42 The present is not, however, a case in which the Tribunal, unencumbered by statutory constraint, has identified and weighed relevant considerations in determining how to exercise a statutory discretion. The Ministerial Direction required that some considerations be treated as "primary" and others as being of lesser status. Paragraph 11(2) of the Ministerial Direction required that "generally" greater weight was to be accorded to the primary considerations. There will, therefore, be cases, as was held in Milne and Martinez, in which non primary considerations will be found to outweigh primary considerations. The misdirection in the present case meant that the Tribunal foreclosed this possibility when it came to weigh the various matters which guided the exercise of its discretion.
43 In this respect the present case is more analogous to those cases, such as Re Refugee Review Tribunal; Ex parte Aala (2000) 204 CLR 82, in which an antecedent error such as a denial of natural justice has occurred and the reviewing Court is required to determine whether the breach did or did not affect the outcome of the application. In such cases the reviewing Court has to be affirmatively satisfied that the error could have made no difference to the outcome: see Aala at 116-7 (per Gaudron and Gummow JJ) and 130-1 (per Kirby J); Stead v State Government Insurance Commission (1986) 161 CLR 141 at 145-6.

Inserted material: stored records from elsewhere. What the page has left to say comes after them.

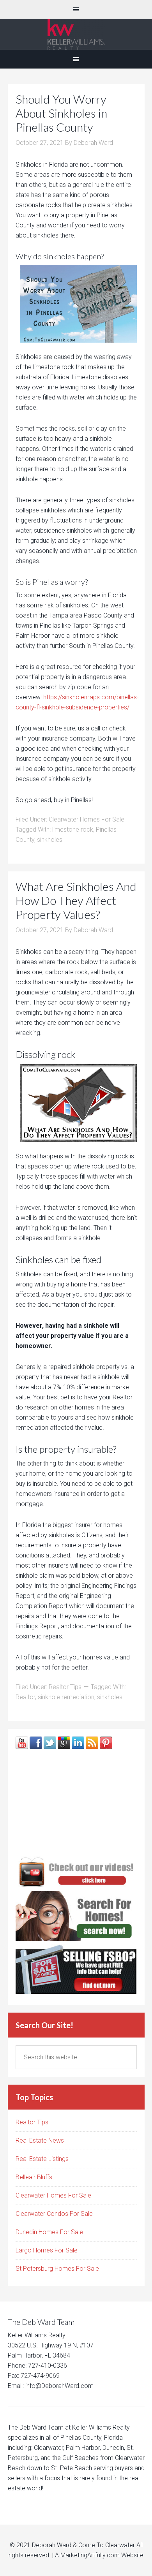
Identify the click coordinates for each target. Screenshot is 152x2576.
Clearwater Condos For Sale (54, 2213)
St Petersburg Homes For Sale (57, 2268)
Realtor (25, 1697)
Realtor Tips (65, 1687)
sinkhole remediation (66, 1697)
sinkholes (49, 839)
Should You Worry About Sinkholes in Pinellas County (61, 113)
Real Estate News (40, 2140)
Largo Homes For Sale (47, 2250)
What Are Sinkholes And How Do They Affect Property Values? (76, 900)
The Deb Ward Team (76, 34)
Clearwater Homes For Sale (86, 819)
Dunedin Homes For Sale (49, 2232)
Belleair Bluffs (34, 2177)
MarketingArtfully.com (90, 2555)
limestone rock (72, 829)
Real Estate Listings (42, 2159)
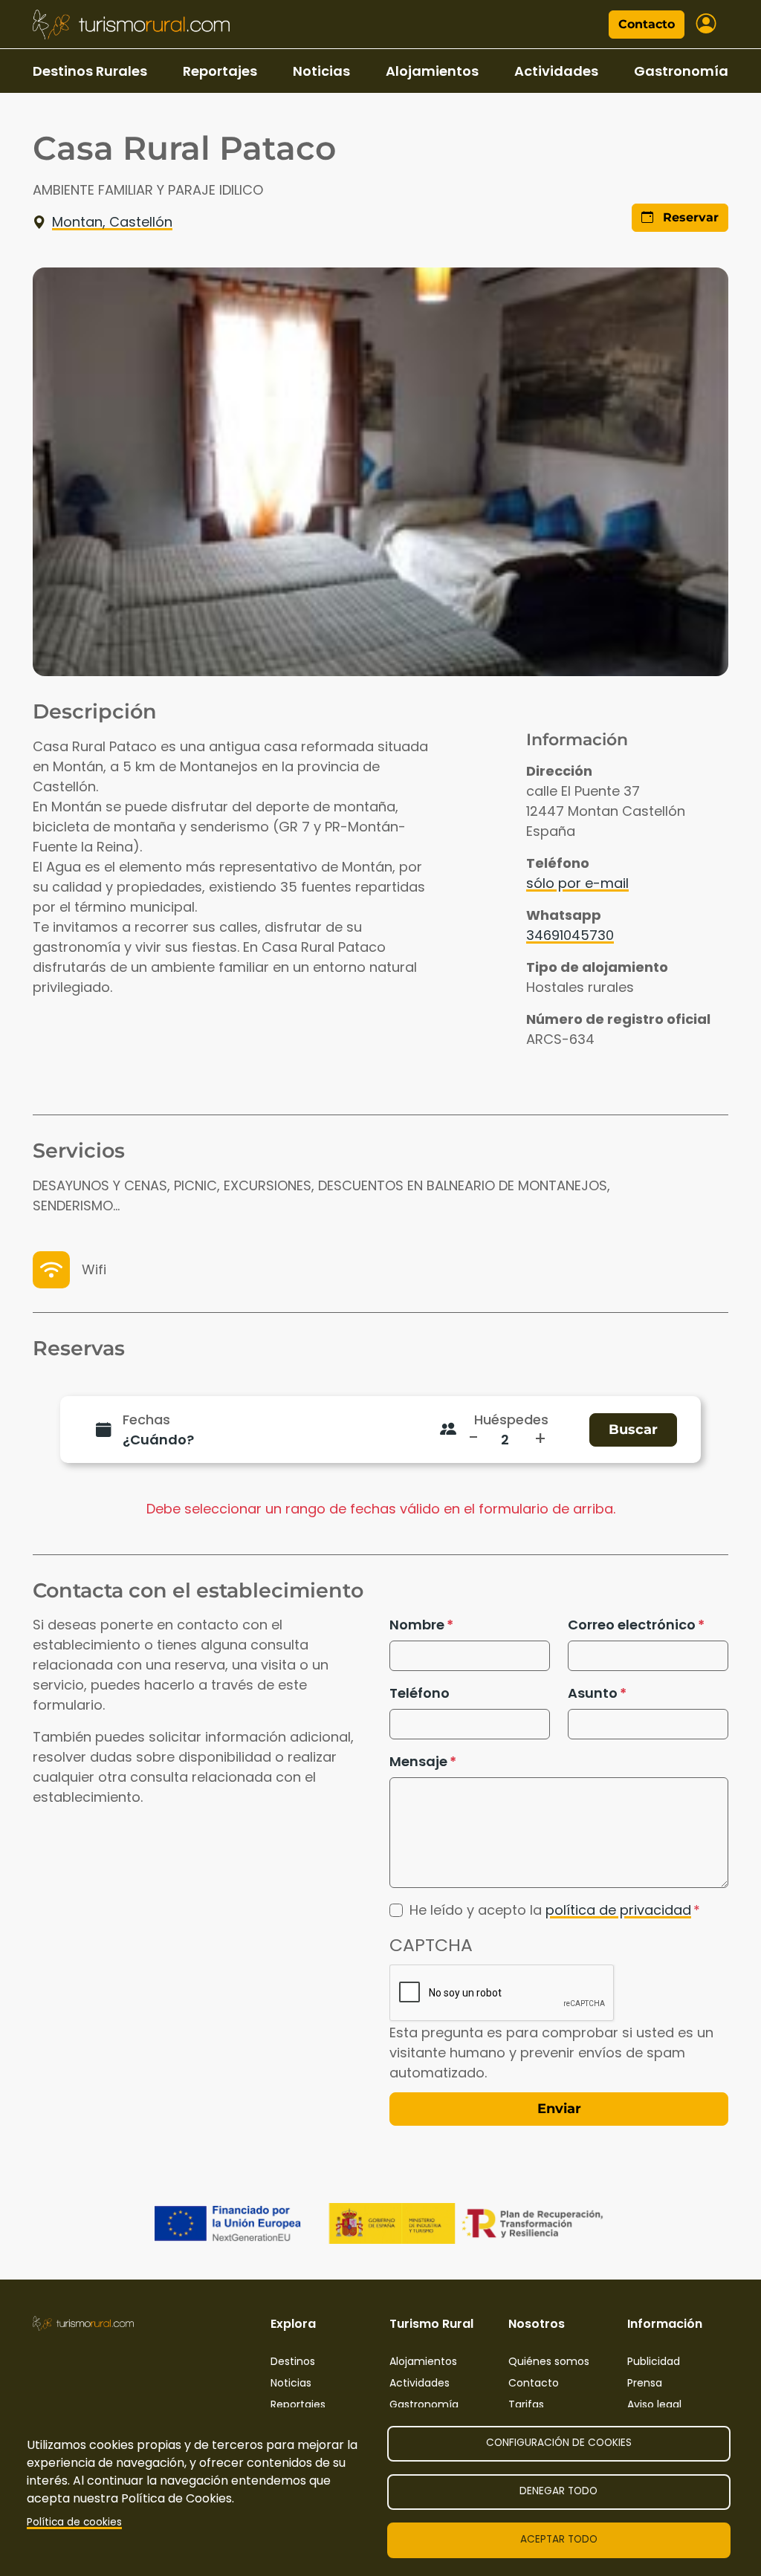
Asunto (593, 1693)
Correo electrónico (632, 1624)
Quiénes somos (548, 2361)
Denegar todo (558, 2491)
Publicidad (653, 2361)
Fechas (146, 1419)
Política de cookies (74, 2522)
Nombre (416, 1624)
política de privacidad (618, 1910)
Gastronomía (681, 71)
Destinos (293, 2361)
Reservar (689, 217)
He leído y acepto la (550, 1910)
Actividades (556, 71)
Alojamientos (432, 71)
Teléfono (419, 1693)
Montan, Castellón (112, 221)
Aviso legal (654, 2404)
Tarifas (526, 2404)
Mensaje (418, 1761)
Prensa (644, 2382)
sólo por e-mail (577, 883)
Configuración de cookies (559, 2443)
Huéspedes (511, 1419)
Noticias (321, 71)
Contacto (646, 24)
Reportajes (220, 71)
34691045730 (570, 935)
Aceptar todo (559, 2539)
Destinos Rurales (90, 71)
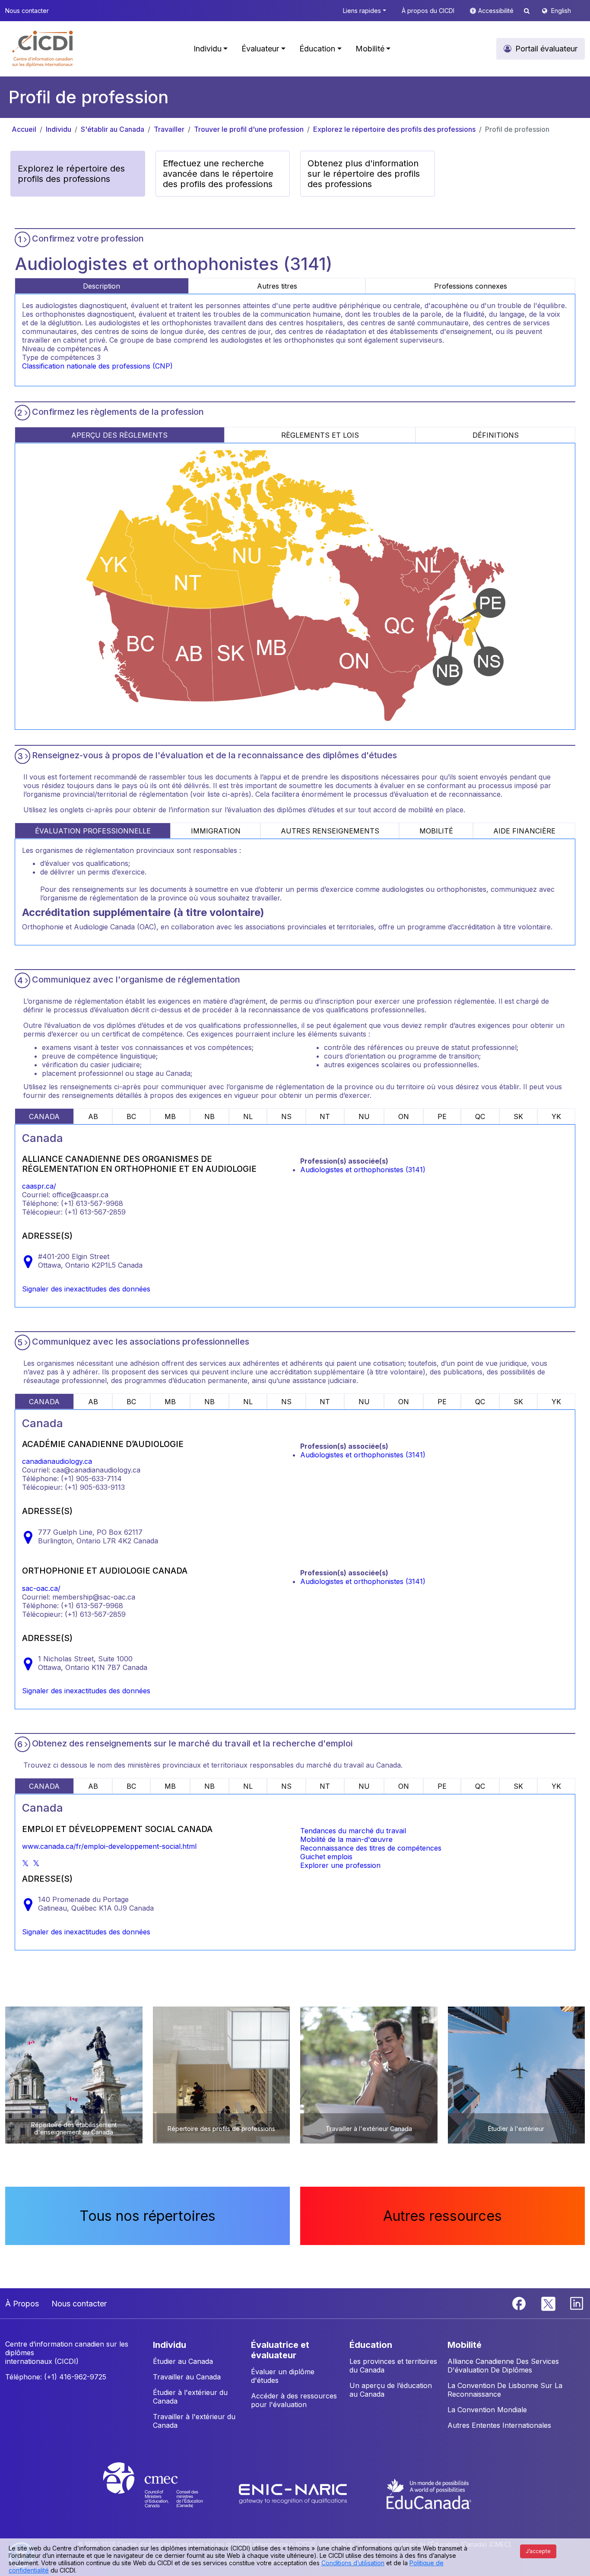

44 It is true, as the Minister submits, that the "other considerations" which tended in the applicant's favour may not have been adjudged by the Tribunal to be sufficiently weighty to warrant a decision in his favour. I cannot, however, affirmatively be satisfied that, had the Tribunal not misdirected itself, it would have made the same decision. The Tribunal had accepted that the applicant's family ties and relationships with others in Australia weighed against cancellation of his visa. He had been in Australia for more than five years and had formed an intimate association with an Australian lady who was expecting their first child. These considerations may or may not have persuaded the Tribunal that the discretion should be exercised in the applicant's favour. It is enough, for present purposes, for me to note that they may have done.
45 The applicant's first ground has been made out.